Dass der Erfolg des Tourismus im Mittelburgenland stark von der Qualität der Zusammenarbeit sowie der Bündelung und des effektiven Einsatzes der Marketingmittel abhängen wird, war übereinstimmende Meinung jener, die der Einladung des Regionaltourismusverbandes gefolgt sind. Die Erkenntnis „nur gemeinsam sind wir stark“ wäre außerdem von allen bestätigt worden, heißt es von den Tourismusverbands-Obleuten Michael Höferer und Eva Stifter.

Beratungsfirma wurde engagiert

Dies sehen auch Bürgermeister Landtagsabgeordneter Rudolf Geißler (ÖVP) und sein Kollege Erich Trummer (SPÖ) so. Geißler meint, dass es ein sehr aufschlussreiches Gespräch war. „Es soll nicht zuviel verstreut werden, die finanziellen Kräfte sollen im Bezirk bleiben.“ Trummer meint: „Es gab eine von den Anwesenden und auch mir persönlich favorisierte einhellige Auffassung, die ich auch persönlich vertrete, dass es eine möglichst große mittelburgenländische Lösung braucht.“

Auch ein Vertreter des Tourismusberatungsunternehmens Kohl & Partner war beim Runden Tisch. Dieser präsentierte ein Konzept zur Erarbeitung und Realisierung der zukünftigen Strukturen des mittelburgenländischen Tourismus.

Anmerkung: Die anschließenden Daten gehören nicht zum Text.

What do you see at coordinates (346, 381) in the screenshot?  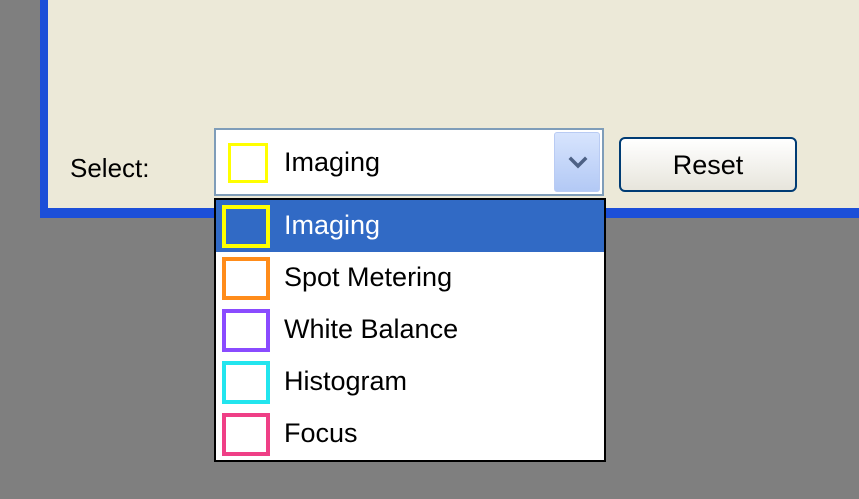 I see `option-label: Histogram` at bounding box center [346, 381].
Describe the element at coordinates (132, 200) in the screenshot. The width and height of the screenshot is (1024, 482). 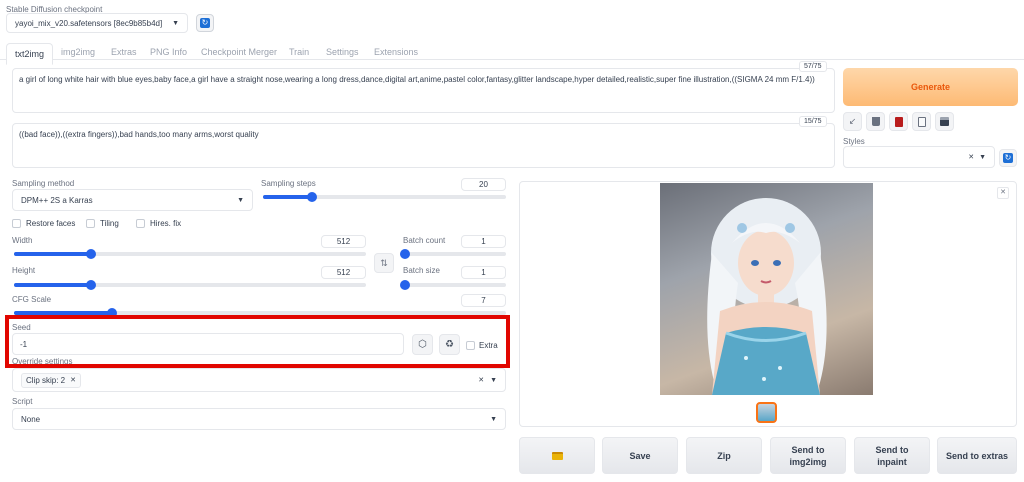
I see `sampling-method-select: DPM++ 2S a Karras ▼` at that location.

„Faktum ist, dass sich der Regionalverband auflösen wird und lediglich die Destination Lutzmannsburg die Voraussetzung für einen eigenständigen Tourismusverband erfüllt“, heißt es vom Tourismusverband. Bei der anschließenden Diskussion herrschte auch in diesem Punkt Übereinstimmung, dass die Unterstützung des nunmehrigen Prozesses durch einen externen Experten zielführend ist.

"Sind bestrebt, selbstständig zu bleiben"

In dem weiteren Prozess werden alle – auch jene, die dem neuen Tourismusgesetz kritisch gegenüberstehen – eingeladen, ihre Ideen und Konzepte einzubringen. „Wichtig ist, dass wir auch in Zukunft im Mittelburgenland an einem Strang ziehen“, sind sich die beiden Obleute des Regionalverbandes einig.

Nicht anwesend beim Runden Tisch war Deutschkreutz‘ Bürgermeister Manfred Kölly, der mit den Gemeinden des Blaufränkischlandes einen eigenen Verband plant. Diesbezüglich gab es ein Gespräch zwischen den Bürgermeistern der Gemeinden Deutschkreutz, Neckenmarkt, Horitschon, Lackenbach, Raiding und Ritzing, wie Kölly auf Anfrage der BVZ ausführt.

„Wir haben besprochen, wie wir mit der Situation umgehen und haben auch eine Arbeitsgruppe gegründet, um den Ist-Zustand zu analysieren.“ Diese Woche soll es einen Termin mit Tourismuslandesrätin Michaela Resetar geben, dort soll ausgelotet werden, was im Rahmen des neuen Tourismusgesetzes möglich ist „Wir sind bestrebt, selbstständig zu bleiben und, dass die Freiwilligkeit in den Tourismusverbänden erhalten bleibt“, so Kölly.